In 1066 or 1067 he was invited by archbishop Adalbert of Bremen to join the Church of Bremen, since Adalbert believed he would improve the literary reputation of the diocese. Adam was accepted among the capitulars of Bremen, and by 1069 he appears as director of the cathedral's school. Soon thereafter he began to write the history of Bremen/Hamburg and of the northern lands in his Gesta.

His position and the missionary activity of the church of Bremen allowed him to gather all kinds of information on the history and the geography of northern Germany. A stay at the court of Svend Estridson gave him the opportunity to find information about the history and geography of Denmark, and the Scandinavian countries.

Bremen was a major trading town, and ships, traders and missionaries went from there to many different locations. The earlier archbishopric seat in Hamburg had been attacked and destroyed several times, and thereafter the sees of Hamburg and Bremen were combined for protection. For three hundred years, beginning with bishop Ansgar, the Hamburg-Bremen archbishopric had been designated as the "Mission of the North" and had jurisdiction over all missions in Scandinavia, North-Western Russia, Iceland and Greenland. Then the archbishop of Hamburg-Bremen had a falling-out with the pope and in 1105 a separate archbishopric for the North was established in Lund.

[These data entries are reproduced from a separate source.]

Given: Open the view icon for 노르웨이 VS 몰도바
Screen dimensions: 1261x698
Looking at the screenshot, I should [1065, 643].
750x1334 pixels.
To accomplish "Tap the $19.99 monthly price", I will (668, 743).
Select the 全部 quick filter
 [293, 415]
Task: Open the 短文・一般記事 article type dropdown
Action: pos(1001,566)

Adam of Bremen's best-known work is the Gesta Hammaburgensis Ecclesiae Pontificum (Deeds of Bishops of the Hamburg Church), which he began only after the death of the arch-bishop Adalbert. It consists of four volumes about the history of the archbishopry of Hamburg-Bremen, and the isles of the north. The first three mainly consist of history and the last one is mainly on geography. Adam based his works in part on Einhard, Cassiodorus, and other earlier historians, as he had the whole library of the church of Bremen at his fingertips. The first edition was completed in 1075/1076, but he continued to revise and update it until his death in the 1080s.

The first book gives a history from 788 onwards of the Church in Hamburg-Bremen, and the Christian mission in the North. This is the chief source of knowledge of the North until the thiteenth century. The second book continues the history, and also deals with German history between 940 and 1045. The third book is about the deeds of archbishop Adalbert and is considered a milestone in medieval biographical writing.

The fourth book, Descriptio insularum Aquilonis, completed approximately in 1075, is about the geography, people and customs of Scandinavia, as well as updates of the progress of Christian missionaries there. Adam was a supporter of converting the Northern people. Scandinavia had only just recently been explored by missionaries, and since the fourth book was perhaps created to inspire and guide future missionaries, its detailed descriptions make it one of the most important sources about pre-Christian Scandinavia. It is also the first known European record that mentions Vinland (Winland) island (insulam), a land centuries later known as Newfoundland, Canada, North America.